Thos. B. Monroe had early entered public life. His firmness of character, depth of information, and brilliancy of talent, indicated him as a leader of men in the first hours of his manhood. Called before he was thirty years of age to the Secretaryship of State, he had zealously and determinedly advocated the secession of the State. Disappointed, as were thousands of others, at her lukewarmness, he had resigned the Secretaryship, and, making his way through the lines of the Federal army to Bowling Green, had been appointed Major of the 4th Kentucky Regiment. The promise of his military career equaled that of his civil life. A few weeks only was necessary to place him high in the estimation of the senior officers of the army, and to win for him the unbounded confidence of his men. He fell, mortally wounded, within a few feet of Governor Johnson, and died on the field of battle, bequeathing his sword to his infant son, and with the last breath, requesting he might be told “his father had died in defense of his honor and the rights of his country.”

The morning of the 8th of April was consumed in falling back to the junction of the Corinth and Burnsville roads, where General Breckinridge stubbornly took his stand, with his force bivouacking in the open air, sinking often to their boot-tops in mud, drenched nightly with the rain, he and they obstinately refused to move an inch until the wounded in the hospitals were removed.
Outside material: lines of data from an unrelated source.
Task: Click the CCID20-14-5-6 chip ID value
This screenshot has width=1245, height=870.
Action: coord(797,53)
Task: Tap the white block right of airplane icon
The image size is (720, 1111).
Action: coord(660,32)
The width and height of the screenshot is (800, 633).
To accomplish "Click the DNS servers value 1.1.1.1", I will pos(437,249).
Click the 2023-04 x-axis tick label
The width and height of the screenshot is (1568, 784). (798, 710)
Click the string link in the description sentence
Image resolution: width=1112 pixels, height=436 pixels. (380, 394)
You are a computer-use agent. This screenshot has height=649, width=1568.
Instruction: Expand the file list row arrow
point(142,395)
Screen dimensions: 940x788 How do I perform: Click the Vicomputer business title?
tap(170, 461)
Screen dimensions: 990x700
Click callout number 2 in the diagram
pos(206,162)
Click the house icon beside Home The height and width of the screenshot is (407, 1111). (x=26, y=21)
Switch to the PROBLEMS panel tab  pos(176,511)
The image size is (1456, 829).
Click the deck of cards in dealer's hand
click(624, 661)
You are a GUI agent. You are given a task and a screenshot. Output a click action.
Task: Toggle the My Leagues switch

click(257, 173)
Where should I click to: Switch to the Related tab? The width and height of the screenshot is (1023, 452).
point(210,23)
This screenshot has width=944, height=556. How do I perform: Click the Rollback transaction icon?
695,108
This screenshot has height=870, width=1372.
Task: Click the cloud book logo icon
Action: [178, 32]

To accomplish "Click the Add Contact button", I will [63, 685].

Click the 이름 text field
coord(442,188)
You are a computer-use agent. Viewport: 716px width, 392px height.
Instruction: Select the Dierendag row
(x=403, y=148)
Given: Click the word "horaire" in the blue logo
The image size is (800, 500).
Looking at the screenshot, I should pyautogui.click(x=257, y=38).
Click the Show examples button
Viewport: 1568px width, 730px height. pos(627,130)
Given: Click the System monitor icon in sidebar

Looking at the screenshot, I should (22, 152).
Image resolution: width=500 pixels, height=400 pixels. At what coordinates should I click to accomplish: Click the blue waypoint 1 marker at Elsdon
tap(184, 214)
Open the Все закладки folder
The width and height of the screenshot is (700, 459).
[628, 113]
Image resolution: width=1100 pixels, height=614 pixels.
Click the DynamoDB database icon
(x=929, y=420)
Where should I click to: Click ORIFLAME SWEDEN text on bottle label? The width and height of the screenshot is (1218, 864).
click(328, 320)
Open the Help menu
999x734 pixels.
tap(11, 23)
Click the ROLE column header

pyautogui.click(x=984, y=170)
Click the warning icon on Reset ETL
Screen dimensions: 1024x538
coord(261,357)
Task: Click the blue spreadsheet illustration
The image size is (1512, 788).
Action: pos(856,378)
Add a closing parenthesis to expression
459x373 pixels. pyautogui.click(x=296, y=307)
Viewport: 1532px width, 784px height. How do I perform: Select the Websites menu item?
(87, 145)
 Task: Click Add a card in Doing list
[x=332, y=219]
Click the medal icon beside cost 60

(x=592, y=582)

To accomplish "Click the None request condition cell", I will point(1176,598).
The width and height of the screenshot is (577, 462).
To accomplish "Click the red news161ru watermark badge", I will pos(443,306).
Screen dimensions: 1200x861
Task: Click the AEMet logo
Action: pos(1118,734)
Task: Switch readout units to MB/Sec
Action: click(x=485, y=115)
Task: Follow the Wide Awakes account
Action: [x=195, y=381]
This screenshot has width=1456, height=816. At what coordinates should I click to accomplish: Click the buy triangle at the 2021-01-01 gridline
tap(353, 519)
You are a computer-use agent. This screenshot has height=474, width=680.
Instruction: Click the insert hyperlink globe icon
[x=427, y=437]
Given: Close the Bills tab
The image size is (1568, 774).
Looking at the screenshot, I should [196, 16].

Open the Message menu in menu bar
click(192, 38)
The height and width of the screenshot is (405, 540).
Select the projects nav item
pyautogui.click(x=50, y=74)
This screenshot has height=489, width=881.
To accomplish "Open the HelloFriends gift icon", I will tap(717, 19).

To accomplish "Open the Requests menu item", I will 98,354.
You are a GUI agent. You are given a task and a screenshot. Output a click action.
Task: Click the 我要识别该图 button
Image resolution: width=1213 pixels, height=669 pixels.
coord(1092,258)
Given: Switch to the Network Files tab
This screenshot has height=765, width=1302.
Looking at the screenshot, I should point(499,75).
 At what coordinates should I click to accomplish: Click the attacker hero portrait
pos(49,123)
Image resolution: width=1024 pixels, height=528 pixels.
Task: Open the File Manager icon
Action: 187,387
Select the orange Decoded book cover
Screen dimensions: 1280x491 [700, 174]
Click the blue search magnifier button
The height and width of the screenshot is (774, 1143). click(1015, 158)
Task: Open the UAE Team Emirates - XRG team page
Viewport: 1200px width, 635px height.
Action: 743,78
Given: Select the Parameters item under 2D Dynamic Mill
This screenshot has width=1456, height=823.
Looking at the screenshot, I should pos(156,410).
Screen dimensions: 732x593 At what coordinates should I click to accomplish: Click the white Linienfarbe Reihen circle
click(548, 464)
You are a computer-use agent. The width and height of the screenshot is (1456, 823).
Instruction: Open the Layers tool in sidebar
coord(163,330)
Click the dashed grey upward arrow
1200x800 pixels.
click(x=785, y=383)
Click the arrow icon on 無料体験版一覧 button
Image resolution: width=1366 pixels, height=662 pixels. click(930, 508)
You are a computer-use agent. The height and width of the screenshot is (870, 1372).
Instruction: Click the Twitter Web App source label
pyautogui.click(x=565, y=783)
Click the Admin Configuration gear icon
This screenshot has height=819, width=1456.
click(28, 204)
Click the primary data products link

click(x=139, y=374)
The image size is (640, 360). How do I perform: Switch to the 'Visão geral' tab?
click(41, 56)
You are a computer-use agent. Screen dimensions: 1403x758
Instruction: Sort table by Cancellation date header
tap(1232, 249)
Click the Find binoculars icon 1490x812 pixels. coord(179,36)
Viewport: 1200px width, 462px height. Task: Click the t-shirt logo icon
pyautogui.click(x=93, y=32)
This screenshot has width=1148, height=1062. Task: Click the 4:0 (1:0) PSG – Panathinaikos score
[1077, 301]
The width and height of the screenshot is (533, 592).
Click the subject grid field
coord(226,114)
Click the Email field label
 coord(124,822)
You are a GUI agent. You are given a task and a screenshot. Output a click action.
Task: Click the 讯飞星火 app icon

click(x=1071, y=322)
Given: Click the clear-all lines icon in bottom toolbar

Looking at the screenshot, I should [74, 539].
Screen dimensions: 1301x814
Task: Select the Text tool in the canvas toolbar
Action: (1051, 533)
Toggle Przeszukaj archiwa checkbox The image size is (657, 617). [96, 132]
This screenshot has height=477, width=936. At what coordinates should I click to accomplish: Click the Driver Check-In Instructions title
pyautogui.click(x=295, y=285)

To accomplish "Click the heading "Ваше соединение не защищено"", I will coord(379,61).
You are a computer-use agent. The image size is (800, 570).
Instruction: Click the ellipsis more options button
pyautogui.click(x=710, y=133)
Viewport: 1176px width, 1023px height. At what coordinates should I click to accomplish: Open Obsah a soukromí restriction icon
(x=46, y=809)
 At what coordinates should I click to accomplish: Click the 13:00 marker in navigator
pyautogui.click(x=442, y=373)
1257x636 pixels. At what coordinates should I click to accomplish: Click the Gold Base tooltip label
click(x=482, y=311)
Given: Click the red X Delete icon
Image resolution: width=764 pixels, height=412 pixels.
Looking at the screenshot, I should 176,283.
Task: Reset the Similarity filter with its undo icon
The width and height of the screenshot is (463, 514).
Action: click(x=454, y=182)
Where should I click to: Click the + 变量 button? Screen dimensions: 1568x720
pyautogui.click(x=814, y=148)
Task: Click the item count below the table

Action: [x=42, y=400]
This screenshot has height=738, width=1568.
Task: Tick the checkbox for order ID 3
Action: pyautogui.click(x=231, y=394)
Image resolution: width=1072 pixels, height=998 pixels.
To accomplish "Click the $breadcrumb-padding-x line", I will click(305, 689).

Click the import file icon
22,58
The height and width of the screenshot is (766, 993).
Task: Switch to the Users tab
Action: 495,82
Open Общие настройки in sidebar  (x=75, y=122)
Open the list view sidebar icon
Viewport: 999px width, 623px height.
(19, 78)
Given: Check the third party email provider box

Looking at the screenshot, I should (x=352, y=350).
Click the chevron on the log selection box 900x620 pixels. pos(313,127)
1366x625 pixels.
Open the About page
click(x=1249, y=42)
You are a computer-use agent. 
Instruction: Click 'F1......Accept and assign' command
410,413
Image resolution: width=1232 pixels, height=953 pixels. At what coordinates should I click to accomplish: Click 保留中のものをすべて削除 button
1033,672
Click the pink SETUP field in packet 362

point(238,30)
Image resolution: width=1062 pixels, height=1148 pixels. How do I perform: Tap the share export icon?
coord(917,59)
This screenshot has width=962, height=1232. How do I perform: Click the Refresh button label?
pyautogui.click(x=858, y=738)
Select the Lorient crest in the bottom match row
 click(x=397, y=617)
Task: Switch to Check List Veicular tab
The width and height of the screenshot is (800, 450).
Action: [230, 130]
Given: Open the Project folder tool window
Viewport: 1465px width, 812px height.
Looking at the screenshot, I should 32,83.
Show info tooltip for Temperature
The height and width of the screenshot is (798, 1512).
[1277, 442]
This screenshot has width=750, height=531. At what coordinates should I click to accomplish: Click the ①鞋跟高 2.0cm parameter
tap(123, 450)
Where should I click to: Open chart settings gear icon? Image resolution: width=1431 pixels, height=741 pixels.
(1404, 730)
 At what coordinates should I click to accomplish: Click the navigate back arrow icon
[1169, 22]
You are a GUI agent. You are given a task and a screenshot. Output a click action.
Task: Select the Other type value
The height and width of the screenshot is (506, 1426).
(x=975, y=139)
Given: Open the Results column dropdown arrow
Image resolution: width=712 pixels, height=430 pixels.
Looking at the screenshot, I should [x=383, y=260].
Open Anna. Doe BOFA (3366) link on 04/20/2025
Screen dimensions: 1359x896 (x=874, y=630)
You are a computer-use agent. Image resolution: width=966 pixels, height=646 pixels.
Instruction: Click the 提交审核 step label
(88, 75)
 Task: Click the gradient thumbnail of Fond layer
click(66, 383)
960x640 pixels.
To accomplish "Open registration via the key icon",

Again and again the enemy sent out strong columns to dislodge him. Sometimes these were charged by the cavalry under Forrest and Adams, and driven back in disorder, losing many prisoners; sometimes, overawed by his firm and dauntless front, they retired without attacking. For five days he thus held his position, his whole force subsisting on rations of damaged bread and raw pork. When he did move every wounded man had been sent forward; the army was safe in its lines at Corinth. On the 13th of April he marched, at the head of his band of heroes, wasted now to spectres, haggard with hunger and suffering, into Corinth. He had won for himself, throughout that entire army, the reputation of a skillful General, a brave and courageous captain, and had now the ardent love and devotion of strangers as well as friends, and was the idol of the Reserve. At Corinth he received the just reward of his high and soldierly conduct, the commission of a Major-General, and passed to the command, permanently, of a division. Here appropriately ends the history of these troops as a brigade. They served throughout the war in other brigades and divisions, but no longer continued to act as one organization.